Primary LanguageScalaApache License 2.0Apache-2.0

OAP User Guide

Prerequisites

Before getting started with OAP on Spark, you should have set up a working Hadoop cluster with YARN and Spark. Running Spark on YARN requires a binary distribution of Spark which is built with YARN support. If you don't want to build Spark by yourself, we have a pre-built Spark-2.3.2, you can download Spark-2.3.2 to your master machine.

Getting Started with OAP

Building OAP

We have a pre-built OAP, you can download OAP-0.6.1.jar to your master and put the OAP jar to directory such as /home/oap/jars/. If you’d like to build OAP from source code, please refer to Developer Guide.

Spark Configurations for OAP

A common deploy mode that can be used to launch Spark applications on YRAN is client mode. The client mode is especially suitable for applications such as Spark shell. Before you run . $SPARK_HOME/bin/spark-shell to launch Spark, firstly you should add the following configurations in the file of $SPARK_HOME/conf/spark-defaults.conf

spark.master                      yarn
spark.deploy-mode                 client
spark.sql.extensions              org.apache.spark.sql.OapExtensions
spark.files                       /home/oap/jars/oap-0.6-with-spark-2.3.2.jar     # absolute path of OAP jar  
spark.executor.extraClassPath     ./oap-0.6-with-spark-2.3.2.jar                  # relative path of OAP jar
spark.driver.extraClassPath       /home/oap/jars/oap-0.6-with-spark-2.3.2.jar     # absolute path of OAP jar

Verify Spark with OAP Integration

After configuration, you can follow the below steps to run Spark shell and check if OAP configurations work. Here take data path hdfs:///user/oap/ for example.
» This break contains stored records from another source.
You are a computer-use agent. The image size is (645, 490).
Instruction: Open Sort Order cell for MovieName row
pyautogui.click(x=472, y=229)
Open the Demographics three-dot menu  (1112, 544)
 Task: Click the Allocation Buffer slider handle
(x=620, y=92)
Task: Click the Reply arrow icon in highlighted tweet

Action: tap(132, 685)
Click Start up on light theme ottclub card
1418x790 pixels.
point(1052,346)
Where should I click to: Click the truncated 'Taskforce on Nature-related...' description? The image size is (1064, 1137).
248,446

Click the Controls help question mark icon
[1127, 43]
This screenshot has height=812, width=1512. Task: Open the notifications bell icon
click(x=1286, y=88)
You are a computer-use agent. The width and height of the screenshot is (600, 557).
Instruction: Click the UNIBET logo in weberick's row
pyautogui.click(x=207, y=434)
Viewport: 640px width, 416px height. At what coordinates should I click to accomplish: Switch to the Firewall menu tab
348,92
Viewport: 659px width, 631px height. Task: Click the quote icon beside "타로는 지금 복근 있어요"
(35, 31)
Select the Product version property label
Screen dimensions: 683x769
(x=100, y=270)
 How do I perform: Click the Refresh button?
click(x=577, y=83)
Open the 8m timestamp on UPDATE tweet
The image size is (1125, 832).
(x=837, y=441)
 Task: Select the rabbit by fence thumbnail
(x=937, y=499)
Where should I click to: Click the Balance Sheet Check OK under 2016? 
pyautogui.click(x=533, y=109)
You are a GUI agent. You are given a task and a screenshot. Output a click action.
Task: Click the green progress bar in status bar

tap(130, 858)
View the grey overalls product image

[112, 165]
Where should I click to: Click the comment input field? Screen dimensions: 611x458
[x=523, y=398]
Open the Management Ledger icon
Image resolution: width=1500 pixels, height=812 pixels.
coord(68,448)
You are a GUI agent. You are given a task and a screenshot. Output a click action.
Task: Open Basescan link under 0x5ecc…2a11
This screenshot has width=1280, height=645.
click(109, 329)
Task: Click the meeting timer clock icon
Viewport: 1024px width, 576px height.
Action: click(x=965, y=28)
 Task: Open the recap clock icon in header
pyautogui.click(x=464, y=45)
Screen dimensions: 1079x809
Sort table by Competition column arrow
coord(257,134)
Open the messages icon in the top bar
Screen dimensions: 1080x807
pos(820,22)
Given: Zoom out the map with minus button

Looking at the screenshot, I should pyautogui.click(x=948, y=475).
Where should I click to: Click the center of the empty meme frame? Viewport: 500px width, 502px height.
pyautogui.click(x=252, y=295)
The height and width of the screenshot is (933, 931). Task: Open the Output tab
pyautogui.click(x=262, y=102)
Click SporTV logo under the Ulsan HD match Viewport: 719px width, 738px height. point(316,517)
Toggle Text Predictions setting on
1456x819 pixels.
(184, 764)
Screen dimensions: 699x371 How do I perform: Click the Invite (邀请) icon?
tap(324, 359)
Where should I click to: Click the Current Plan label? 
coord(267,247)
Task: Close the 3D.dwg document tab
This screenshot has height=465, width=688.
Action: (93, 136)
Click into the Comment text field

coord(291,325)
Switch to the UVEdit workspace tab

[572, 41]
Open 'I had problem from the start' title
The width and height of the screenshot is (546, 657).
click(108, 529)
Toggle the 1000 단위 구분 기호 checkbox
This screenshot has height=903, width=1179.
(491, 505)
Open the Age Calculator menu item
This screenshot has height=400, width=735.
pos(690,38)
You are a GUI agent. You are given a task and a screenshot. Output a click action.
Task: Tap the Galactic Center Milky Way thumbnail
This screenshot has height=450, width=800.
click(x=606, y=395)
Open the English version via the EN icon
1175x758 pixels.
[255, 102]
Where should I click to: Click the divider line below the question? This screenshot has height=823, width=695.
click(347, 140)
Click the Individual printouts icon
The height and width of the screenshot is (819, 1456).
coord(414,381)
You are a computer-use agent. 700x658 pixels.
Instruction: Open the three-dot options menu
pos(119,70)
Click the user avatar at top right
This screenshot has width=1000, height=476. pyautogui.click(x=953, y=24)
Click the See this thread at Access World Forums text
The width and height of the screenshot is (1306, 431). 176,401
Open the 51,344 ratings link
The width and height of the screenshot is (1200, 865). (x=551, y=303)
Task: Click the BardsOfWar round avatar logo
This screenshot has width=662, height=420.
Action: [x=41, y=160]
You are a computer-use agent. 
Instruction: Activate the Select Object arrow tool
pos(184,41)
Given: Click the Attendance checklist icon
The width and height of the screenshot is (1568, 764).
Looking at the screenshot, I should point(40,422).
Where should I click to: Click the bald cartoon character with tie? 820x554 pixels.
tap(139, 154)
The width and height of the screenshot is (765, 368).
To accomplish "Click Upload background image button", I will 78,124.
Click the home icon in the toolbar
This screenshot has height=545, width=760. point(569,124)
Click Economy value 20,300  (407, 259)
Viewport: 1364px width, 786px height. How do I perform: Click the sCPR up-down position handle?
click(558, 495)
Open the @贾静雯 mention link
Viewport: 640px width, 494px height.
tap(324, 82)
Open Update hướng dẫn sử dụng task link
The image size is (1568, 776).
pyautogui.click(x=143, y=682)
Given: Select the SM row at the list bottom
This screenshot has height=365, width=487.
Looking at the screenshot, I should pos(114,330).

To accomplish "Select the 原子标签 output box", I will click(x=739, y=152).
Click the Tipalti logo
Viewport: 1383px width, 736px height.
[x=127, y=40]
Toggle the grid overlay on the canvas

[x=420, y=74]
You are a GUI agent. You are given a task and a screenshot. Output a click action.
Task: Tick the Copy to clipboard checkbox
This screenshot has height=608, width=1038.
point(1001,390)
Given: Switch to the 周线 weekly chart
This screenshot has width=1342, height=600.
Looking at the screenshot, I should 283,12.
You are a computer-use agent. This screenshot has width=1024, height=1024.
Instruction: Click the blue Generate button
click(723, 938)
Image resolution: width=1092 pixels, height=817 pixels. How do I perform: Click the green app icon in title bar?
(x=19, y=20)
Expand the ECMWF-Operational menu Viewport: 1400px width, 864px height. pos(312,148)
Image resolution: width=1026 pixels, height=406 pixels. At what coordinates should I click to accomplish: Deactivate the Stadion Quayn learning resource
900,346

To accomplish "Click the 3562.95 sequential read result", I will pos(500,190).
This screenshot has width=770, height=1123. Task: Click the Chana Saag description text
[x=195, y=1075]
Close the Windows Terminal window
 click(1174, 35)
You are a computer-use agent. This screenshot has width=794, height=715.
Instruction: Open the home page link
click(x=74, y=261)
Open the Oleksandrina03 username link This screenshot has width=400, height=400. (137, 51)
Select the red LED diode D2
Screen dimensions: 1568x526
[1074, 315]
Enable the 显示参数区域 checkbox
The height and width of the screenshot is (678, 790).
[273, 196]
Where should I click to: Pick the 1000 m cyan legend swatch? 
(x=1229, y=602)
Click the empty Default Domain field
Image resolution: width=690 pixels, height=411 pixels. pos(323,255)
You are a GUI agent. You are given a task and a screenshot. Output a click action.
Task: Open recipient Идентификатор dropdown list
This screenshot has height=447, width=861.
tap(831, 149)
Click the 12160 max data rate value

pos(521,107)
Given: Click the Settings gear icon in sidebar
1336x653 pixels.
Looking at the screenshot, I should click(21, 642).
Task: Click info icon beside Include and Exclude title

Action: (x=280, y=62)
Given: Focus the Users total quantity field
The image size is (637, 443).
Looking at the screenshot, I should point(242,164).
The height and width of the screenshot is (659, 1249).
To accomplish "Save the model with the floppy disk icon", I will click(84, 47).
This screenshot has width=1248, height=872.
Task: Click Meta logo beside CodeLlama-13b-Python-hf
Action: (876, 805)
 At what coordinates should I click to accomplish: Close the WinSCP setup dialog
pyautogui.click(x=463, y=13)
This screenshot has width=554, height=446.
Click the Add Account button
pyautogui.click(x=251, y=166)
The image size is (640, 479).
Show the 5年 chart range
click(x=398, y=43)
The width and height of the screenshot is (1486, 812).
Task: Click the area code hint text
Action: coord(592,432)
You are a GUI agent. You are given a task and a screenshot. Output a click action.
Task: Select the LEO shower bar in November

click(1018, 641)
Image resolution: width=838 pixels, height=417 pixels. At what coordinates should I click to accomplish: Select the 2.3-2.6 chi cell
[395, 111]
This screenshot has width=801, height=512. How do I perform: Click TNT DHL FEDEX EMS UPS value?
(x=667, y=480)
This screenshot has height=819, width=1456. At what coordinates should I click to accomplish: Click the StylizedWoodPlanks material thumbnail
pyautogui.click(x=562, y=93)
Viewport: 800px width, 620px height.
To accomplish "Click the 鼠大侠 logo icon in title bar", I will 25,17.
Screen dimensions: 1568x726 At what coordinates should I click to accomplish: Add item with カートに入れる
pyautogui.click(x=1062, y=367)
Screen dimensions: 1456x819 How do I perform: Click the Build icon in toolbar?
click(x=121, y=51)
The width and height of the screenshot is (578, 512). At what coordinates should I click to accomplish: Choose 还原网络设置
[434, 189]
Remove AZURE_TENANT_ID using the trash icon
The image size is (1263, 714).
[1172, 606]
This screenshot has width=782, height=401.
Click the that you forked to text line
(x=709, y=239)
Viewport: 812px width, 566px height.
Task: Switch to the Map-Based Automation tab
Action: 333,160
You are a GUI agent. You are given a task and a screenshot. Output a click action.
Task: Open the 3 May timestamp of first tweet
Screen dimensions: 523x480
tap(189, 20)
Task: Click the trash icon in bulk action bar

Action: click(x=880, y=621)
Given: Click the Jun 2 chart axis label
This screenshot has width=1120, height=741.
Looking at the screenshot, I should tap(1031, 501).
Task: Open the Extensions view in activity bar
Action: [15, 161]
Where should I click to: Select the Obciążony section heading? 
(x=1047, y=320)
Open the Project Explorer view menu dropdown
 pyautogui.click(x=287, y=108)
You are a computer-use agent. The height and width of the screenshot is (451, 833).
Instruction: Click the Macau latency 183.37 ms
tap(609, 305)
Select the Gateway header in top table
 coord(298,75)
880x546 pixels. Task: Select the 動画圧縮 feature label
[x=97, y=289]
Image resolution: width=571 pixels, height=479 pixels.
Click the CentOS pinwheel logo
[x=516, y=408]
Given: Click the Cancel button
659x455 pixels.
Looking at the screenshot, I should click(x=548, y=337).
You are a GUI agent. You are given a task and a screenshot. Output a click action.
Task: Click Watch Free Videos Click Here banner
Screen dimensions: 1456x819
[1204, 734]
Step 1. Create data path on HDFS

hadoop fs -mkdir /user/oap/

Step 2. Run Spark shell

. $SPARK_HOME/bin/spark-shell
> spark.sql(s"""CREATE TABLE oap_test (a INT, b STRING)
       USING parquet
       OPTIONS (path 'hdfs:///user/oap/')""".stripMargin)
> val data = (1 to 30000).map { i => (i, s"this is test $i") }.toDF().createOrReplaceTempView("t")
> spark.sql("insert overwrite table oap_test select * from t")
> spark.sql("create oindex index1 on oap_test (a)")
> spark.sql("show oindex from oap_test").show()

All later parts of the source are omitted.